[Screenshot pointing data]
** Begin **

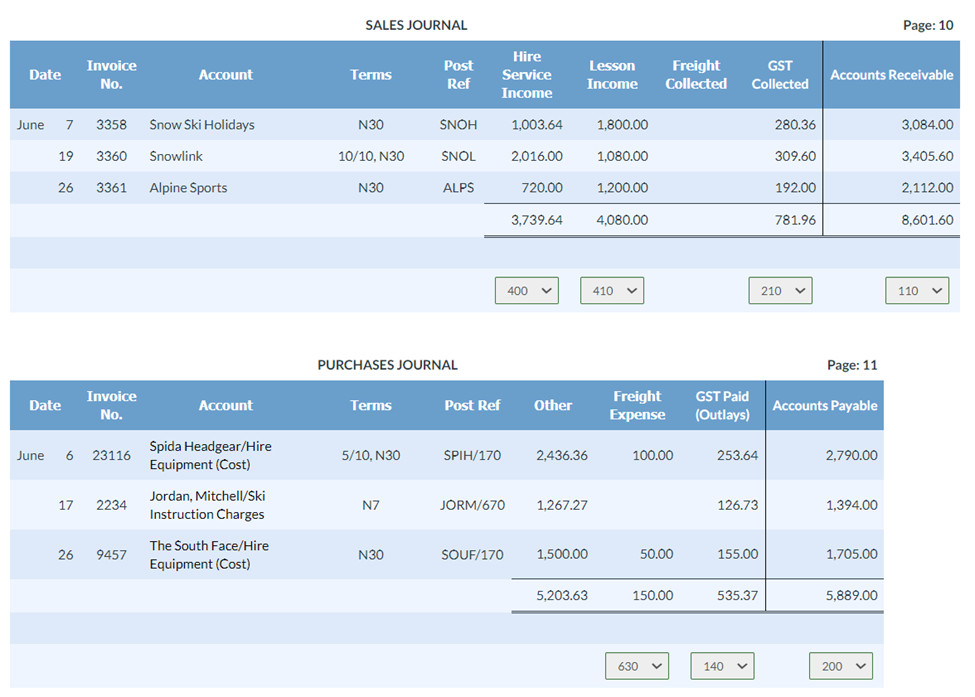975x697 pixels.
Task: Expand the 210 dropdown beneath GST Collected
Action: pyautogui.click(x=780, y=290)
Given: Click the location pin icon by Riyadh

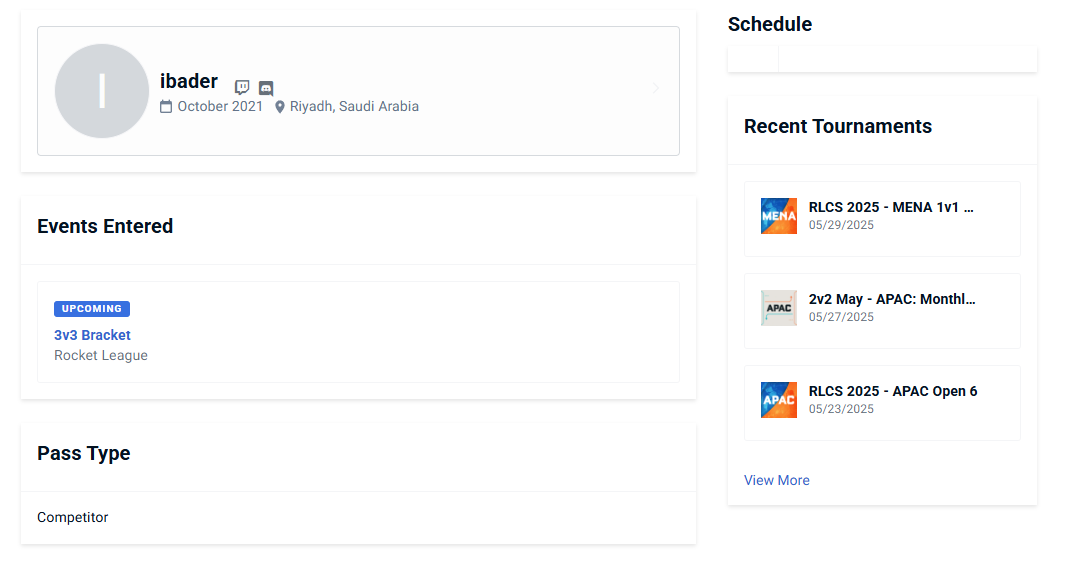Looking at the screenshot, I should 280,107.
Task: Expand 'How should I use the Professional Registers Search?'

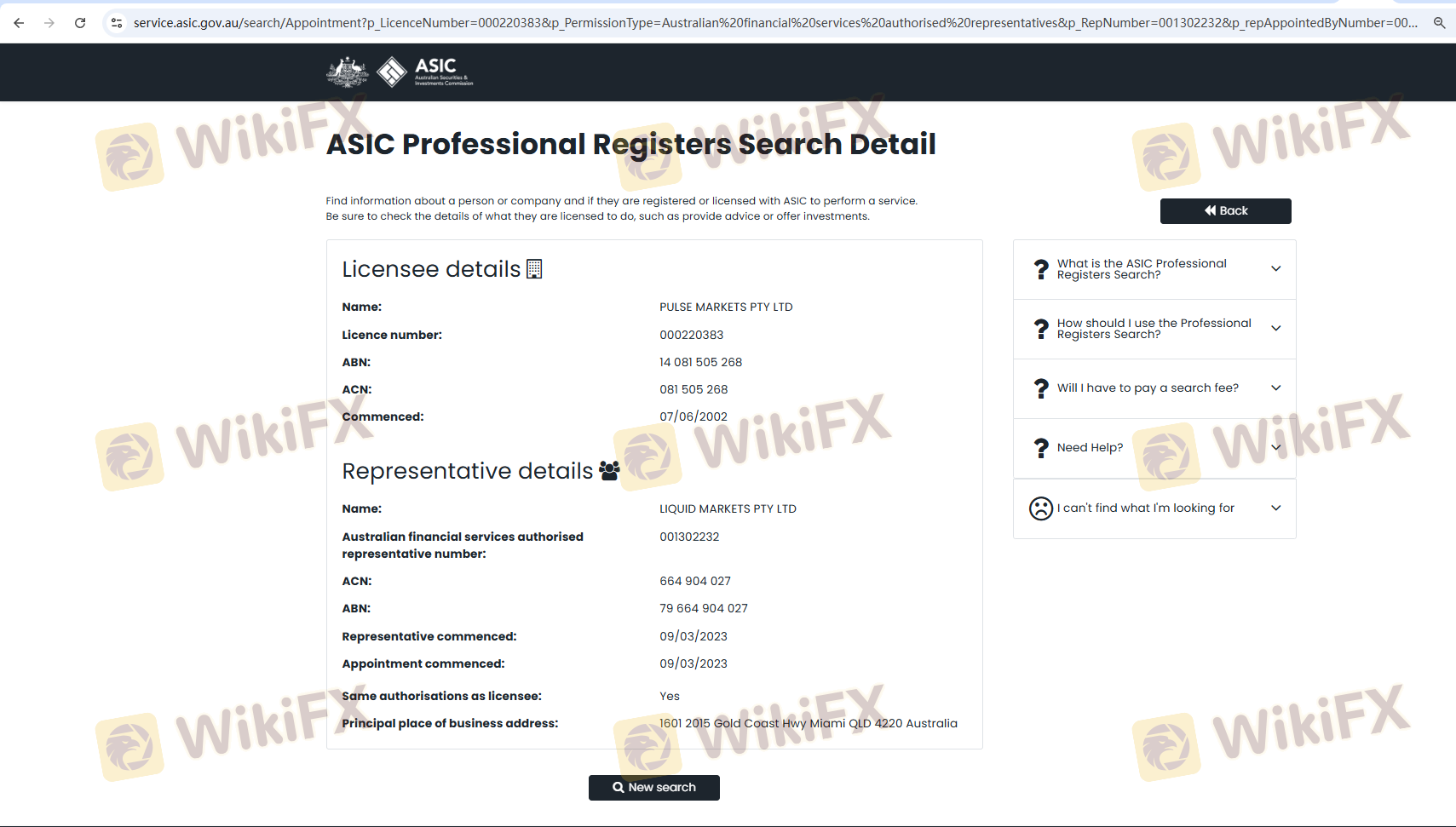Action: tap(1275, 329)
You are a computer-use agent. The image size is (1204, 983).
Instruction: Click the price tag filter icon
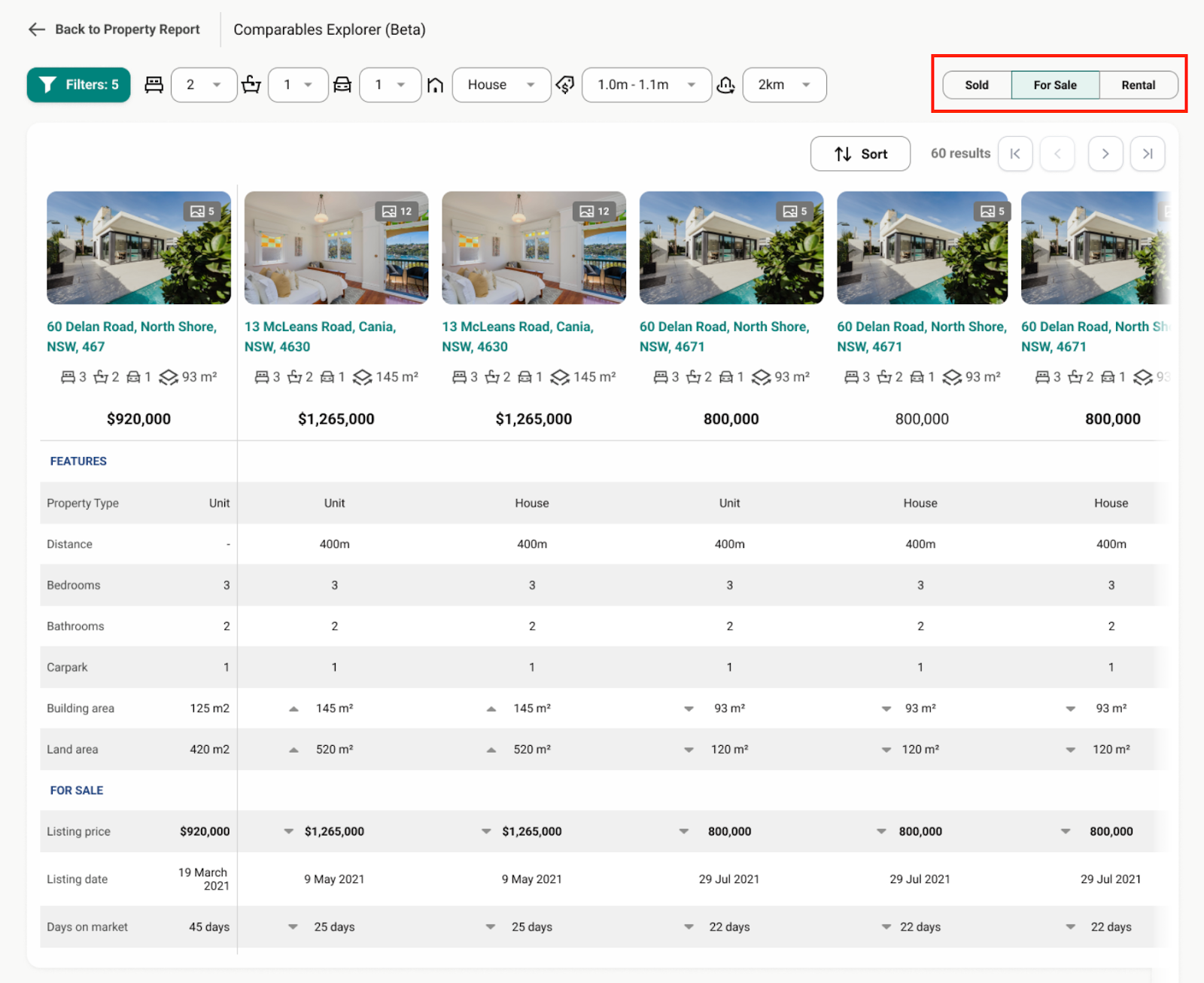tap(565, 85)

** End **

What you need to do: Lay out all the rows above as a numbered list with no blank lines, and leave the pictures out of your answer.

Task output:
1. 975x697 pixels.
2. Task: Expand the 210 dropdown beneath GST Collected
3. Action: pyautogui.click(x=780, y=290)
4. Given: Click the location pin icon by Riyadh
5. Looking at the screenshot, I should 280,107.
6. Task: Expand 'How should I use the Professional Registers Search?'
7. Action: tap(1275, 329)
8. You are a computer-use agent. The image size is (1204, 983).
9. Instruction: Click the price tag filter icon
10. tap(565, 85)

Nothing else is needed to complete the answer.